For the ANOVA, we used all continuous variables as input attributes and the discrete parameters raft number (raft #46 vs. raft #14), trap position (bow vs. stern), and sampler (T1 vs. T2) as target variables.

As expected, none of the variables is affected by sampler number (T1/T2) located at the same spot (different cylinders in the same trap). For trap position, some significant (P<0.05) differences were observed. Firstly, the fluxes of Ctotal and Ntotal higher in the trap deployed at the stern position (popa). This suggests that the waters that flow through the rafts and the mussel cords gain in POM content along this path through the raft and illustrate biodeposition intensity differences. In other words, the effects of the rafts on the deposition of faeces can be observed not only from mass fluxes but also from relative contributions to POM. Among the Py-GC-MS products, stern samples are enriched in 3-acetamidopyrone (mussel chitin/mucus) and levoglucosan (chitin and perhaps other polysaccharides).
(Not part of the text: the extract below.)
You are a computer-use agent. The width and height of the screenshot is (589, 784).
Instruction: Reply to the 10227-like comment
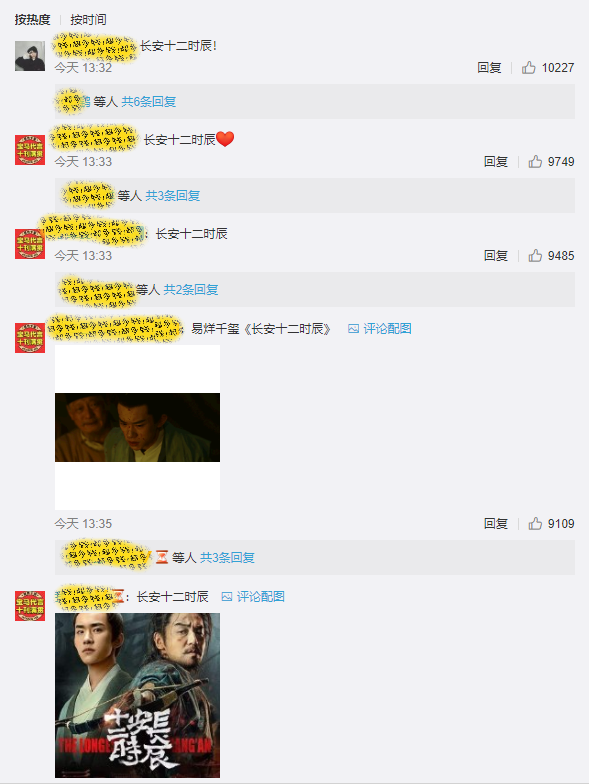coord(489,68)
Bow samples are enriched in MeBr. All the other >60 variables did not show significant differences.

For raft location, #14 was enriched in benzene, benzonitrile and fluorene (black-carbon derived) whereas #46 is enriched in some aliphatic products (an alkane/alkene pair and C16-alkylamide). This suggests that the site that is closer to the coastline is enriched in terrestrial black carbon materials, possibly indicative of fluxes of charcoal particles from rivers and streams that discharge in the area.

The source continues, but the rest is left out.